Le Musée d’art et d’histoire sous l’Avalanche

Il ne cache pas sa joie. Paul Viaccoz le dit et le redit, il est content: sa monumentale Avalanche est sauvée et trône désormais au Musée d’art et d’histoire, dans l’une des salles des beaux-arts consacrées au XXe siècle. Retour sur une belle histoire.

Au départ, une exposition au Fmac

Invité par le Fonds d’art contemporain de la Ville de Genève (Fmac), l’artiste installé à Genève a proposé au printemps dernier l’exposition Le responsable de l’économat est aujourd’hui indisponible. Au cœur de cette présentation, une nouvelle, une maquette et une grande peinture. Sorte de point de départ, la nouvelle raconte une étape de la vie de Damiano, interné dans un hôpital psychiatrique et responsable de son économat: «Dans son économat, Damiano était le centre du monde, en son cœur il savait qu’ici il était protégé par son travail, nourri et logé par l’institution.» Mais, le temps passant, l’homme supporte de moins en moins le poids de l’administration, le directeur, les gens d’Église et les militaires. Il se convainc peu à peu que, mise en danger par la paperasserie et les rouages administratifs, «l’insertion sociale [des patients] ne dépendait que de la possible destruction de l’économat». La solution: faire sauter l’institution. Damiano élabore un important dispositif pour être prêt, le jour où…

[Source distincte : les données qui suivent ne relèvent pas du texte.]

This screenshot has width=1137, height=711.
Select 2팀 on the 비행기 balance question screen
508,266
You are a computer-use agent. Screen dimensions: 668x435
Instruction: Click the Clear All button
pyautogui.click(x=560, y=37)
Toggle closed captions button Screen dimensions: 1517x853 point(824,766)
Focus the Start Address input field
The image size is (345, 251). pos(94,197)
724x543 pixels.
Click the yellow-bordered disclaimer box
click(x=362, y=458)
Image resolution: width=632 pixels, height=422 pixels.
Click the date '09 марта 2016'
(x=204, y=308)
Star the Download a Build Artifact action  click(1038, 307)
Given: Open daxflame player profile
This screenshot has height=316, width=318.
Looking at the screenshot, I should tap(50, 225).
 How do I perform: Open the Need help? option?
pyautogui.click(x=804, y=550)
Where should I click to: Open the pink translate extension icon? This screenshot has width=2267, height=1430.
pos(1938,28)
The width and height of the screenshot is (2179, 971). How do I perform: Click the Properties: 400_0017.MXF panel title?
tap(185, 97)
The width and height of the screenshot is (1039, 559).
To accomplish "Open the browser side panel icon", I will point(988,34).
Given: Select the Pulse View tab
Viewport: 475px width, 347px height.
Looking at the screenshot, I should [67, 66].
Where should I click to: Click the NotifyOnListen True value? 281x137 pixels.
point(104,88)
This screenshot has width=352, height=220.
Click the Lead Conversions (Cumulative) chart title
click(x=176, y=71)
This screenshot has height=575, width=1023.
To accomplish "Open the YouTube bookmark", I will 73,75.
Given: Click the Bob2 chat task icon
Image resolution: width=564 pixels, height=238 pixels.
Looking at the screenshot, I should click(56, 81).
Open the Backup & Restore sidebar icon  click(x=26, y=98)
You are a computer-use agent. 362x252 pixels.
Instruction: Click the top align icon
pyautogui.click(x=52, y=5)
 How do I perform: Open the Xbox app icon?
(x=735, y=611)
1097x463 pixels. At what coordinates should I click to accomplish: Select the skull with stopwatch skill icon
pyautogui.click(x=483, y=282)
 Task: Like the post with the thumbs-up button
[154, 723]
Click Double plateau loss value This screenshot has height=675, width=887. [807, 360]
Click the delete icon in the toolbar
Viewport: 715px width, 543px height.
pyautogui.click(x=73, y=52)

Installée au milieu de l’espace d’exposition du Fmac, la maquette est celle du lieu de travail de Damiano. En fond, dressée, monumentale – le tableau étant à l’échelle de la maquette dans un rapport bâtiment/montagne – la peinture l’Avalanche représente un paysage que l’on peut admirer depuis la chambre d’un hôpital psychiatrique, comme celui d’Herisau où fut interné l’écrivain Robert Walser.

Car Damiano, c’est un peu Walser, bien sûr, mais c’est surtout Paul Viaccoz lui-même. Un Paul Viaccoz qui, au terme de sa nouvelle, a choisi de laisser planer le doute: Damiano restera-t-il couché sur son lit ou s’en ira-t-il tout faire sauter? Ce doute, au moment de la conception de l’exposition, n’existait pourtant pas pour l’Avalanche: le tableau devait être détruit.

Cette issue prévue a finalement été contrariée lorsque le Fmac  décide d’acquérir l’œuvre et de la déposer en prêt au Musée d’art d’histoire. Pour l’artiste, cette décision a offert une fin plus harmonieuse à son exposition: «Pour moi, cela change la fin de mon histoire, ouvre de nouvelles perspectives, repousse l’échéance de la fin.»

L'"Avalanche" de Paul Viaccoz, 2012, avec, en premier plan, "Geneva circle one" de Richard Long, © PaulViaccoz

L' »Avalanche » de Paul Viaccoz, 2012, avec, en premier plan, « Geneva circle one » de Richard Long, © PaulViaccoz

La marginalité au centre

Installé sur une terrasse du Bourg-de-Four, Paul Viaccoz raconte volontiers. La création de son Avalanche: «C’était le 2 janvier 2012. Je me sentais presque en symbiose avec Walser. Il faisait froid. Le tableau, je l’avais pensé et repensé, si bien que j’ai pu le réaliser très vite.» Ou son intérêt pour la psychiatrie: «La marginalité m’intéresse. Les hôpitaux psychiatriques aussi, installés dans de beaux cadres mais toujours à la périphérie des villes, souvent près d’une voie ferrée. Je ressens le besoin de parler d’un certain désespoir qui nous entoure et que l’on ne veut pas voir.» Ou encore les écrivains qu’il aime, qui l’accompagnent depuis longtemps: Walser, bien sûr, mais aussi Artaud ou Emmanuel Bove, «des gens libres», dit-il.

Aujourd’hui, placée entre des toiles d’Olivier Mosset et de Sol Lewitt, surplombant le Geneva circle one en granit de Richard Long, l’Avalanche est admirablement mise en valeur. On s’y plonge et on se prend à rêver d’une silhouette frêle, vêtue d’un long pardessus et d’un chapeau, qui passerait lentement, poursuivant l’une de ses célèbres promenades.